# TASK DIRECTIONS:
Each line below from the one containing "Task: Open the cell type Markdown dropdown" through the one containing "Screen dimensions: 680x510" is to be given again exactly, and no line outside that span.

DATA PROVIDED START

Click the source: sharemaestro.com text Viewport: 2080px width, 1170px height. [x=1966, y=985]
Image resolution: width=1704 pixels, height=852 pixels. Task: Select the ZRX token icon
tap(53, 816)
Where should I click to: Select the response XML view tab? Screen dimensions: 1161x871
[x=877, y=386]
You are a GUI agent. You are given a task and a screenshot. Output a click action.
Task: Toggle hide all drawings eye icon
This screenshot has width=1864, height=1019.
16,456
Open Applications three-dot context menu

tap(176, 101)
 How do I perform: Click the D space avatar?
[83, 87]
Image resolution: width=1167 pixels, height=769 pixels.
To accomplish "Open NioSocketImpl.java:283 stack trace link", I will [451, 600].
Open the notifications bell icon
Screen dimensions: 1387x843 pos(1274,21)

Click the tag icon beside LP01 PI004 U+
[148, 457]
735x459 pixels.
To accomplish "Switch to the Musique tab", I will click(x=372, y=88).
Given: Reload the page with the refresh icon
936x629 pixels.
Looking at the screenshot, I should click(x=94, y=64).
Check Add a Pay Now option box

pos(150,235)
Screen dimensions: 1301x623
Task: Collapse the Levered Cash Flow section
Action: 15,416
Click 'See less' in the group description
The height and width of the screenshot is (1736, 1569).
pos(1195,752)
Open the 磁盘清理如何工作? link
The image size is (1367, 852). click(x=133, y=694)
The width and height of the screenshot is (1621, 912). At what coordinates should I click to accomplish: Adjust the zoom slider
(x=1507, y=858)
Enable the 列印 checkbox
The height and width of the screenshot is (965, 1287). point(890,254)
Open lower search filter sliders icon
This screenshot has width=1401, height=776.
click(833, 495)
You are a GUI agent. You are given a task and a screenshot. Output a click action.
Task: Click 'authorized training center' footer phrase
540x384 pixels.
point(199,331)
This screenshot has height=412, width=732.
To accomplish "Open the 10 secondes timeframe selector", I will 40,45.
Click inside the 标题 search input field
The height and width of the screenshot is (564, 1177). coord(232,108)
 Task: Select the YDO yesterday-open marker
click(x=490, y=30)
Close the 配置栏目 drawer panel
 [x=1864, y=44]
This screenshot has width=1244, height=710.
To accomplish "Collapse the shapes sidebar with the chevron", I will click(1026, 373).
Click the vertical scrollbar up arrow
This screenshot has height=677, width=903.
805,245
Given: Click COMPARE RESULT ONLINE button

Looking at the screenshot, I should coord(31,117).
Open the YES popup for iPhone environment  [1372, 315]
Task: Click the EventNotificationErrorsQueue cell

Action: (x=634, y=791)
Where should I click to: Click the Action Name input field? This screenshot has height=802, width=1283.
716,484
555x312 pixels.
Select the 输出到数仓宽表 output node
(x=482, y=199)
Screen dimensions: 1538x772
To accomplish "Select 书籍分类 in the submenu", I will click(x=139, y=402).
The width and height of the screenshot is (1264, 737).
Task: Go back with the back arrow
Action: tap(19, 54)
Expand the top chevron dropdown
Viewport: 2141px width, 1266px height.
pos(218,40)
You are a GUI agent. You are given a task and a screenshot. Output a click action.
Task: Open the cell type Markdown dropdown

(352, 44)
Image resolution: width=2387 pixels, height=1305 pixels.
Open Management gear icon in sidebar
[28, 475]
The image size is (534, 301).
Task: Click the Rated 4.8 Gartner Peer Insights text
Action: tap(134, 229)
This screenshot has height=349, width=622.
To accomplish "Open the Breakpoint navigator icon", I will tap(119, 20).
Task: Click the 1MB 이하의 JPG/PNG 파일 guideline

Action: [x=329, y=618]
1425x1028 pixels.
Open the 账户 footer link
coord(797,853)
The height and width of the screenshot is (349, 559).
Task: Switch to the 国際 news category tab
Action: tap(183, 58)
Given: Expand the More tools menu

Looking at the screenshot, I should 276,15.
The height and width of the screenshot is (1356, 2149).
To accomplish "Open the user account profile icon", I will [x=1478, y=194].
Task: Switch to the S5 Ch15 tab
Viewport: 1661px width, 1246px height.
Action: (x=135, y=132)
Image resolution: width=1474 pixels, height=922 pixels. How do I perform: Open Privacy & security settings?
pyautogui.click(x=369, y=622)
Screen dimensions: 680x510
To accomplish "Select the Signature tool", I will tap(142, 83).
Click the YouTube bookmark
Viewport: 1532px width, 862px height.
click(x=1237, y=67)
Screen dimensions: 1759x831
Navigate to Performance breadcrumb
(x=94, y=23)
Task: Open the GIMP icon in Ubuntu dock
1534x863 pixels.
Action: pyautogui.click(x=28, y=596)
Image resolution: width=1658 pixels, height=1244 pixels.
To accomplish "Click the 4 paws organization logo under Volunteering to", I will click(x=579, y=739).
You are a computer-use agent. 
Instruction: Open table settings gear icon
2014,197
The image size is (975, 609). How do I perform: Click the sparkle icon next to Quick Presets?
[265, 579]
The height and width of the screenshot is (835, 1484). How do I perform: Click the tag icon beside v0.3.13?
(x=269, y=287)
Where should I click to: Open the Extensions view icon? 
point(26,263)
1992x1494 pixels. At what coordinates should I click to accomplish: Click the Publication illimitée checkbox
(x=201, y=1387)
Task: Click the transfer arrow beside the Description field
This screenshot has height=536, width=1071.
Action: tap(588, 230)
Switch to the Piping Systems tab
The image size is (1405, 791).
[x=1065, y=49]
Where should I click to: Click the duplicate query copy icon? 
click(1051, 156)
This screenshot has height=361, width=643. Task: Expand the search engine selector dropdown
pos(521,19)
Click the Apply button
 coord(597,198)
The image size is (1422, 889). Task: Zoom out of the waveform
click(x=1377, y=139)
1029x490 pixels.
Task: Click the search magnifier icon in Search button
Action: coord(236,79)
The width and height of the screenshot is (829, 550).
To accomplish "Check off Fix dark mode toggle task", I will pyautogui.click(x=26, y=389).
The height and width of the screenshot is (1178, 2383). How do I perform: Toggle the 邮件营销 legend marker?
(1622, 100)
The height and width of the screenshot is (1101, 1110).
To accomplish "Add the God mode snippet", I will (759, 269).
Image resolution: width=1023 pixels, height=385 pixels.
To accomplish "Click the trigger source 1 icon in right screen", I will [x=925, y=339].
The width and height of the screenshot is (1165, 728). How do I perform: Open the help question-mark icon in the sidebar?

DATA PROVIDED END

# OUTPUT FOR THIS EXERCISE:
Task: Open the cell type Markdown dropdown

(352, 44)
Image resolution: width=2387 pixels, height=1305 pixels.
Open Management gear icon in sidebar
[28, 475]
The image size is (534, 301).
Task: Click the Rated 4.8 Gartner Peer Insights text
Action: tap(134, 229)
This screenshot has height=349, width=622.
To accomplish "Open the Breakpoint navigator icon", I will tap(119, 20).
Task: Click the 1MB 이하의 JPG/PNG 파일 guideline

Action: [x=329, y=618]
1425x1028 pixels.
Open the 账户 footer link
coord(797,853)
The height and width of the screenshot is (349, 559).
Task: Switch to the 国際 news category tab
Action: tap(183, 58)
Given: Expand the More tools menu

Looking at the screenshot, I should 276,15.
The height and width of the screenshot is (1356, 2149).
To accomplish "Open the user account profile icon", I will [x=1478, y=194].
Task: Switch to the S5 Ch15 tab
Viewport: 1661px width, 1246px height.
Action: (x=135, y=132)
Image resolution: width=1474 pixels, height=922 pixels. How do I perform: Open Privacy & security settings?
pyautogui.click(x=369, y=622)
Screen dimensions: 680x510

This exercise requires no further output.